Chronique. Paru en 1910, le livre de l’essayiste britannique Norman Angell, La Grande Illusion, succès mondial traduit en vingt-cinq langues, démontrait que les relations économiques entre nations européennes étaient devenues si denses qu’un conflit entre elles ne pouvait éclater. On sait ce qu’il advint quatre ans plus tard. Le 8 mars 2000, dans un discours à l’université Johns Hopkins (Baltimore), Bill Clinton affirmait que l’adhésion de la Chine à l’Organisation mondiale du commerce, qui a effectivement eu lieu en 2001, « [allait] mettre la Chine sur la bonne voie (…). Elle fera[it] sienne l’une des valeurs les plus chères de la démocratie : la liberté économique ». Aujourd’hui, l’« espace indo-asiatique », nouveau mot-valise des stratèges, résonne des bruits de bottes, et les deux plus grandes puissances mondiales mettent en scène avec délectation leur rivalité économique, militaire, idéologique, mais aussi technologique et juridique.

__CONSIGNE__: Prolongez le texte ci-dessus sur l'interdépendance économique et la rivalité entre grandes puissances, en reprenant juste après sa dernière phrase.

__ENREGISTREMENTS FOURNIS__:
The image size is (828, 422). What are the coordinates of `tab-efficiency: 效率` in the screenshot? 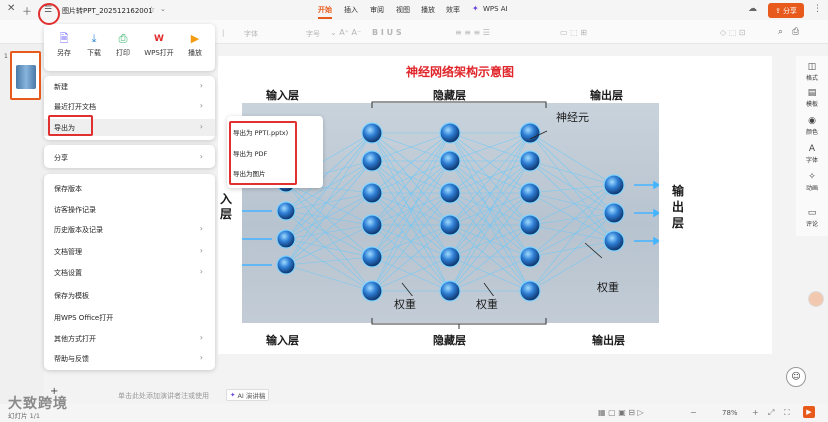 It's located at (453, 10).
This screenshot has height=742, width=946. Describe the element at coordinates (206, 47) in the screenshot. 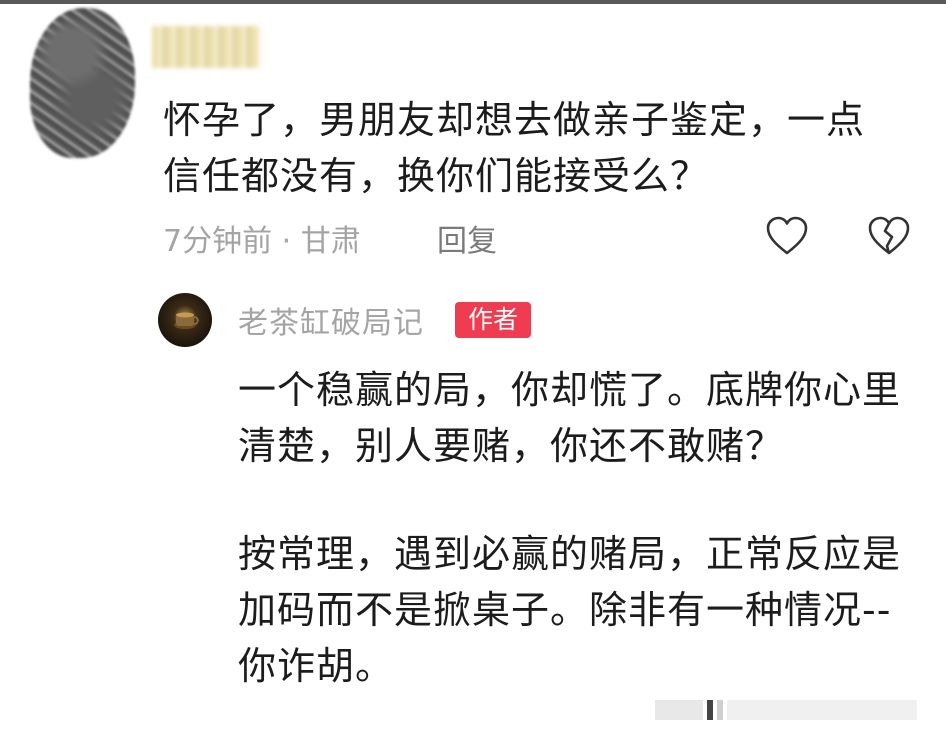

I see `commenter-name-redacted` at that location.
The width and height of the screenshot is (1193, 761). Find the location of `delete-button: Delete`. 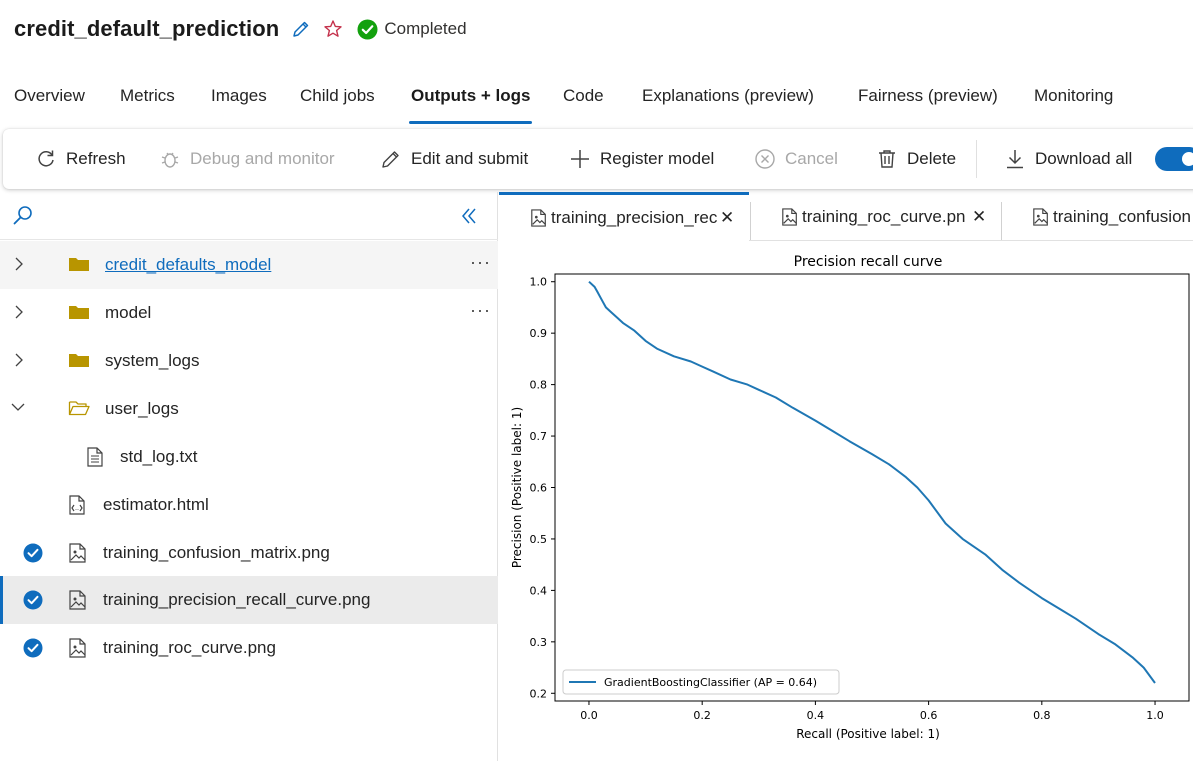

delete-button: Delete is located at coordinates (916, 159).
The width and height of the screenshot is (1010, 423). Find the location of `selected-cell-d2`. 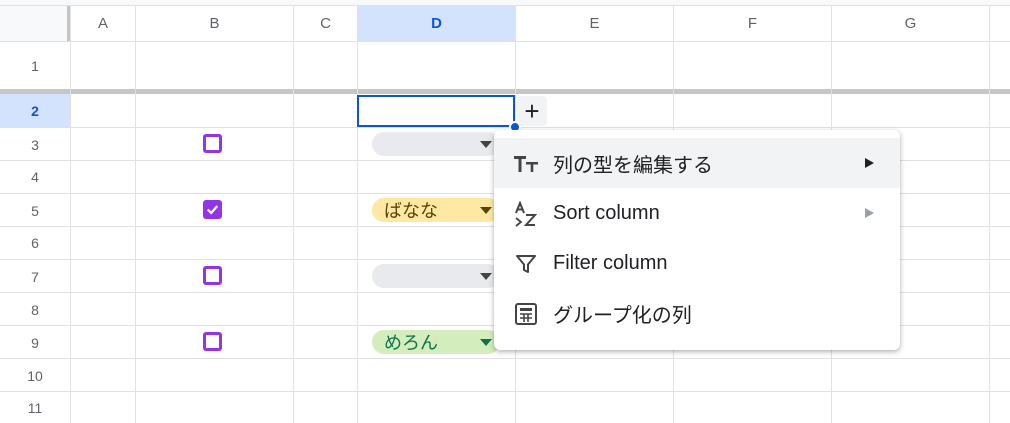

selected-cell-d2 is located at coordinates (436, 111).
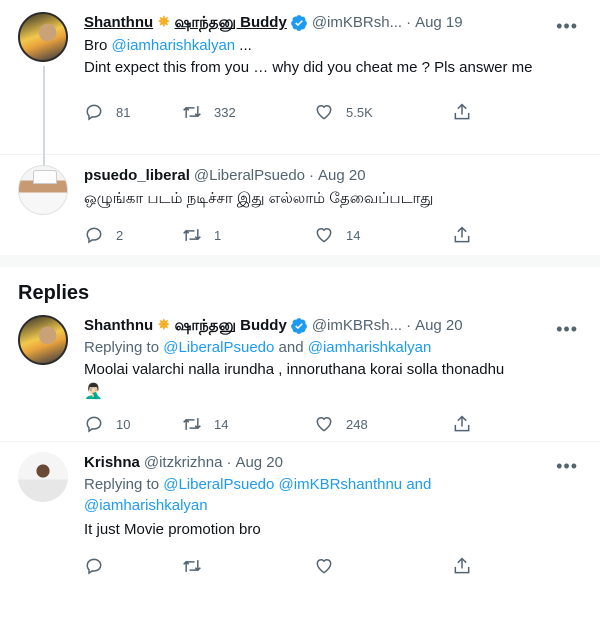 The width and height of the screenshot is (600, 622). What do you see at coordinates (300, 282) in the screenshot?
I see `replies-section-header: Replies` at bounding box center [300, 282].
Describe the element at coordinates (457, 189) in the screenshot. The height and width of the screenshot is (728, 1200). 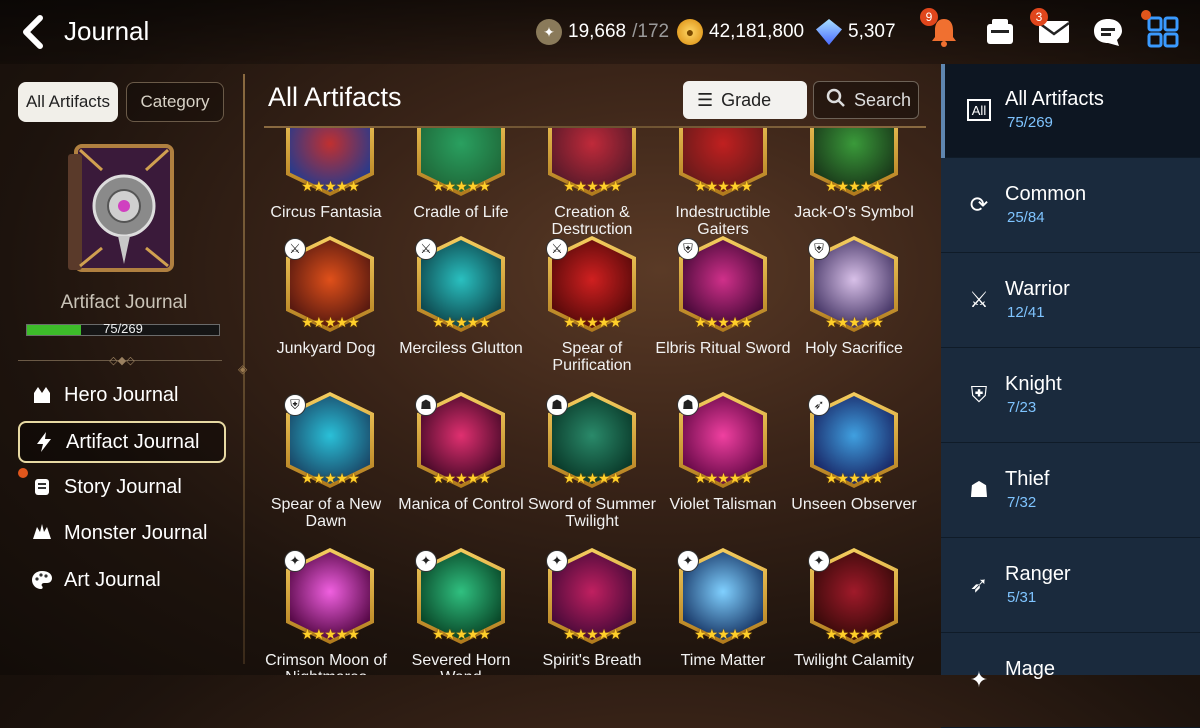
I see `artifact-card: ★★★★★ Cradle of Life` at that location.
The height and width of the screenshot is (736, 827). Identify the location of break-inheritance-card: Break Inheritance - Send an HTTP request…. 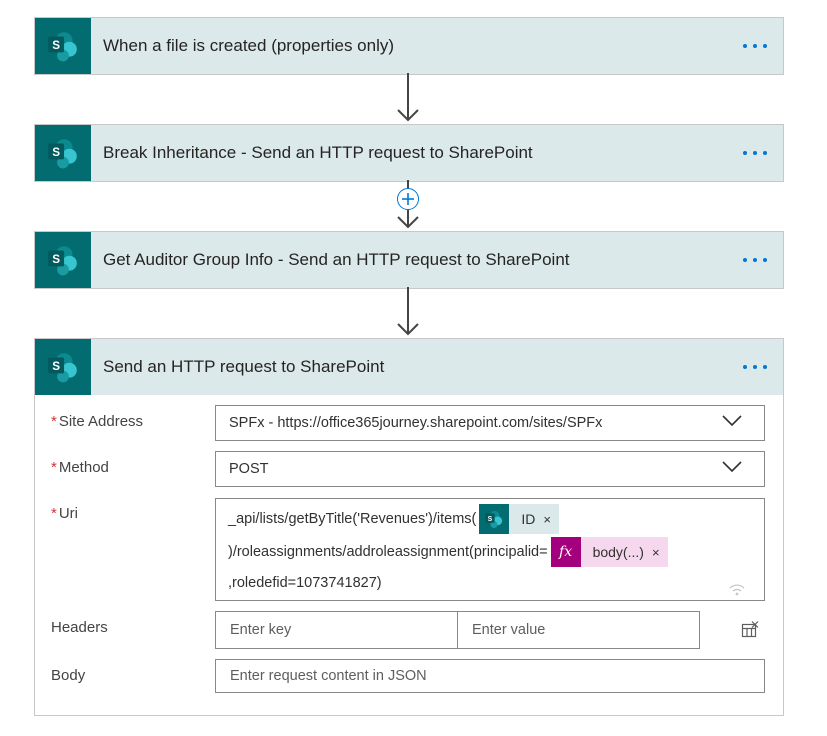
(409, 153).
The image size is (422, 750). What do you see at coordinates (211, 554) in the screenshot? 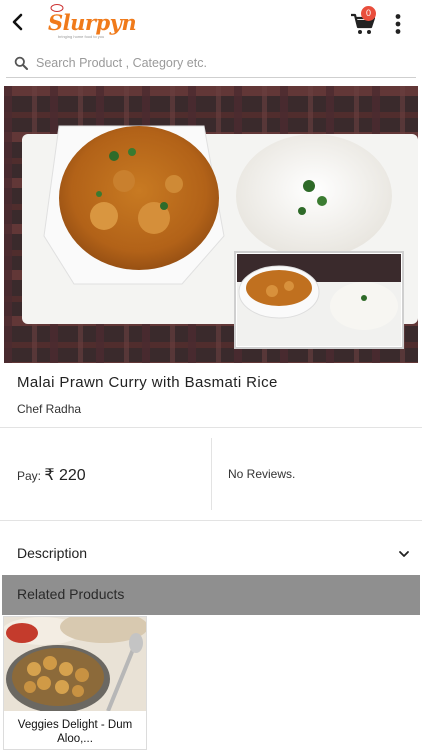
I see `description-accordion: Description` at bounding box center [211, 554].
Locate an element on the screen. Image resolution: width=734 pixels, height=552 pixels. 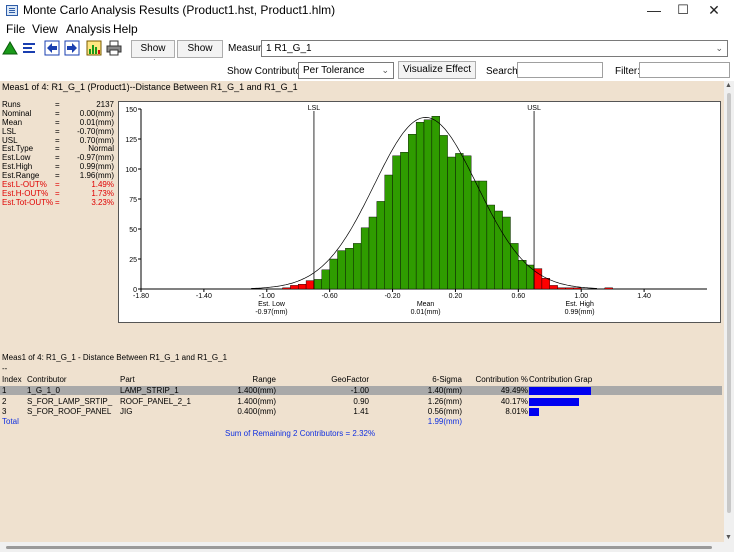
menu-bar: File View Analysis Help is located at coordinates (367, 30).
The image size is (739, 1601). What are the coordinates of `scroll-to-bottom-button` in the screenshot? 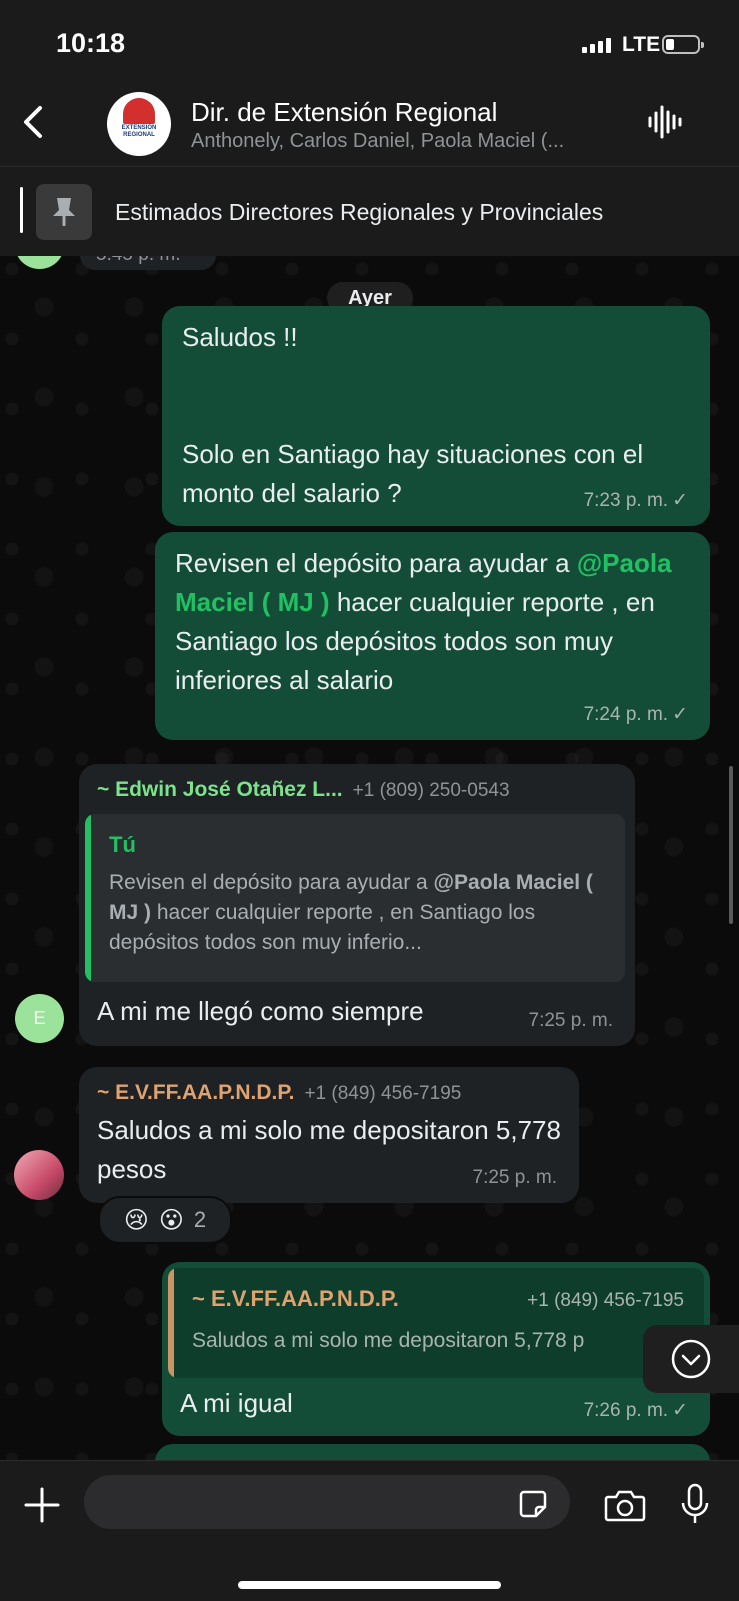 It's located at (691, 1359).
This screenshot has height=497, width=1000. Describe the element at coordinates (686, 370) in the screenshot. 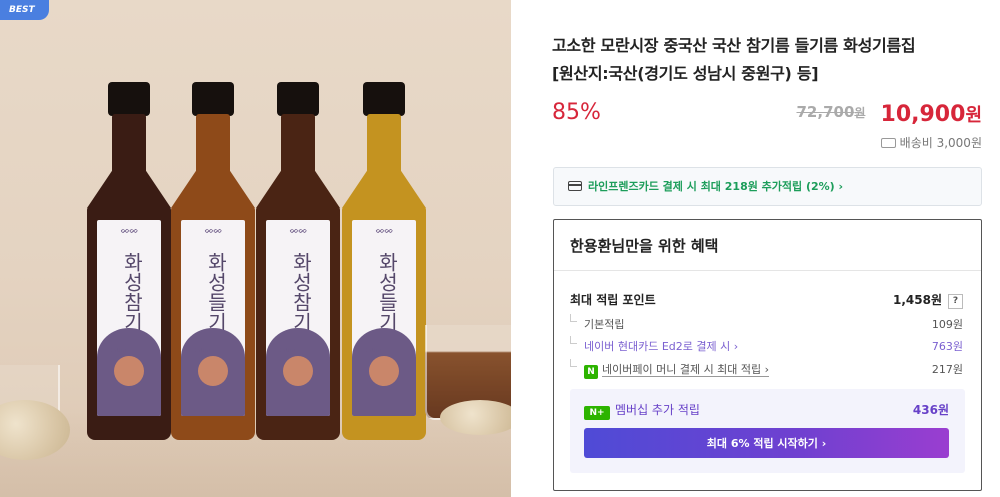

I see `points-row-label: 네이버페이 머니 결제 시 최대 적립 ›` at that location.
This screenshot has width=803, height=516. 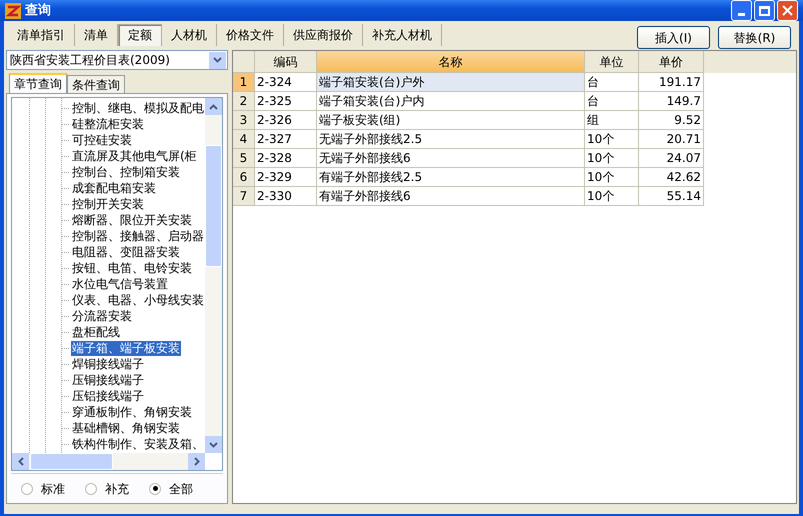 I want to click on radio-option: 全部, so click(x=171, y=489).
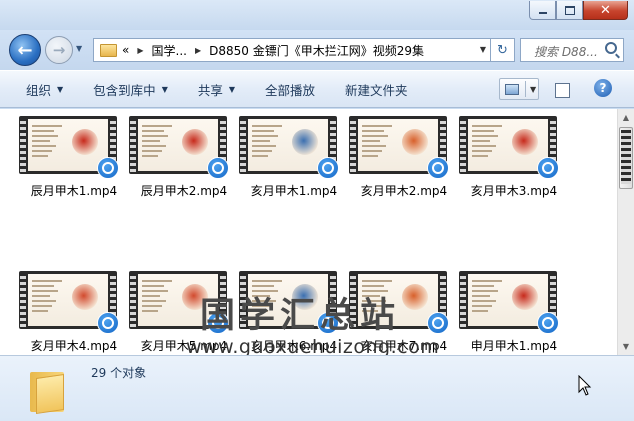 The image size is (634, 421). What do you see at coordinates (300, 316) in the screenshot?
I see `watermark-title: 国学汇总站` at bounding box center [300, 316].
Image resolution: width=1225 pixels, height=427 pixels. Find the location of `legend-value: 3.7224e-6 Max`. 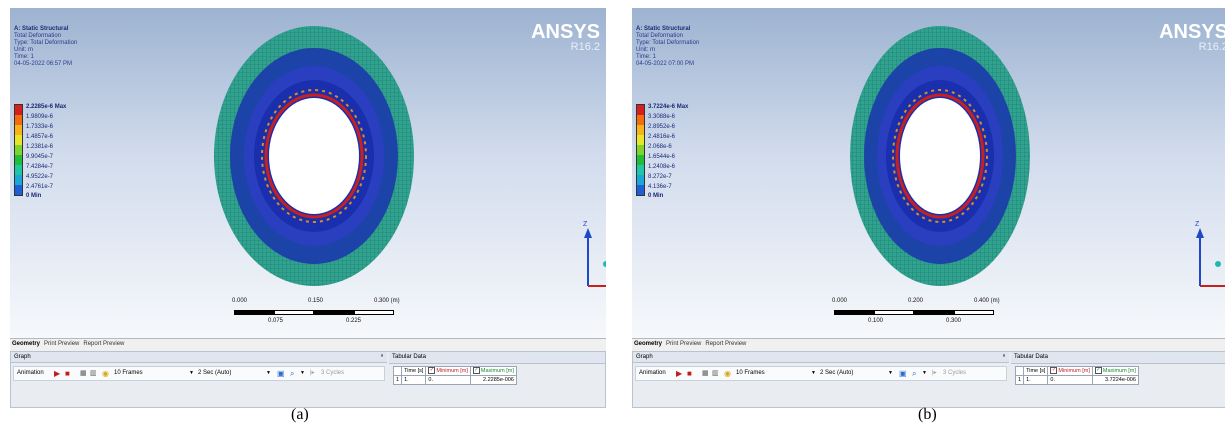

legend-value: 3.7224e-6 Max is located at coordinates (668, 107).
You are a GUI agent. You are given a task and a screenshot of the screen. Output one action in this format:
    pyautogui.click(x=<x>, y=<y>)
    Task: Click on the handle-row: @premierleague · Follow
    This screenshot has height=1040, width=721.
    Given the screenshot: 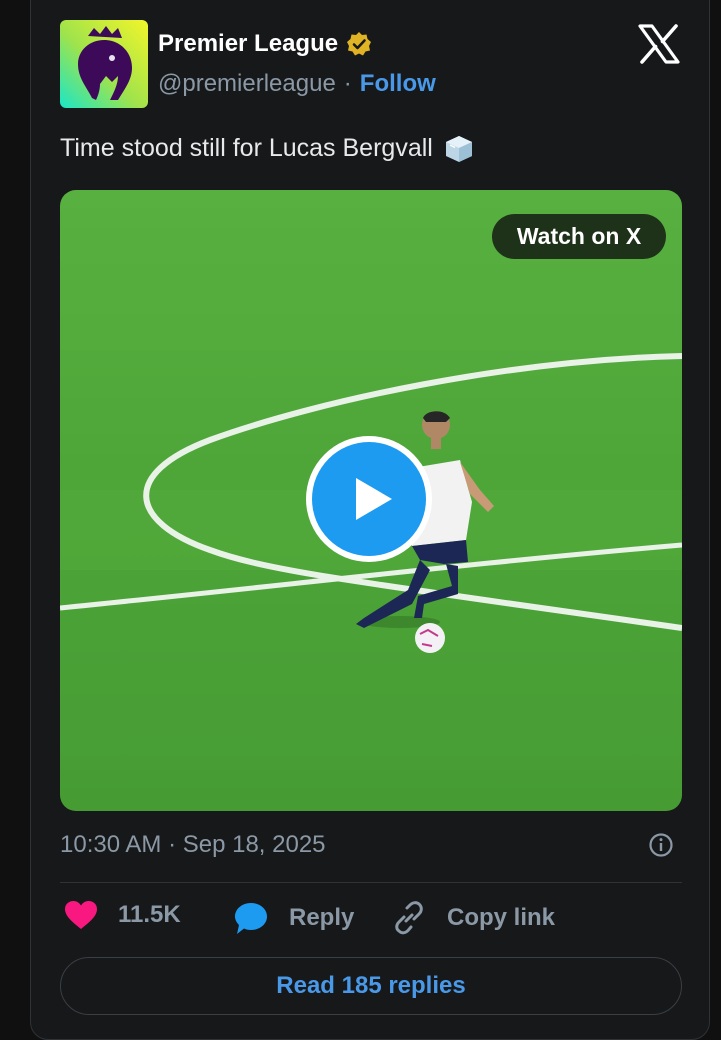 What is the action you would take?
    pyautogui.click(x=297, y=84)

__RÉSULTAT OBTENU__:
Les économistes et les entreprises multinationales découvrent avec effarement l’ampleur du « retour du politique » dans un monde qu’ils croyaient être devenu « plat », débarrassé des inutiles et coûteuses rivalités de la guerre froide et des frontières, enfin ouvert au « doux commerce » et aux « chaînes de valeur » étendant leurs ramifications industrielles, logistiques, technologiques et financières sur toute la surface du globe. Le changement de paradigme est radical : il s’agit maintenant de se préparer au « découplage », c’est-à-dire à la séparation de l’économie mondialisée en deux espaces rivaux, l’un emmené par la Chine, l’autre par les Etats-Unis. C’est ce à quoi invite, tout en le regrettant – « espérer le meilleur, se préparer au pire » en est l’accroche –, un rapport publié le 9 décembre 2021 par l’Ecole des hautes études commerciales, l’American Chamber of Commerce et le cabinet d’avocats d’affaires DLA Piper, sous le titre « Economic decoupling, our new reality ? ».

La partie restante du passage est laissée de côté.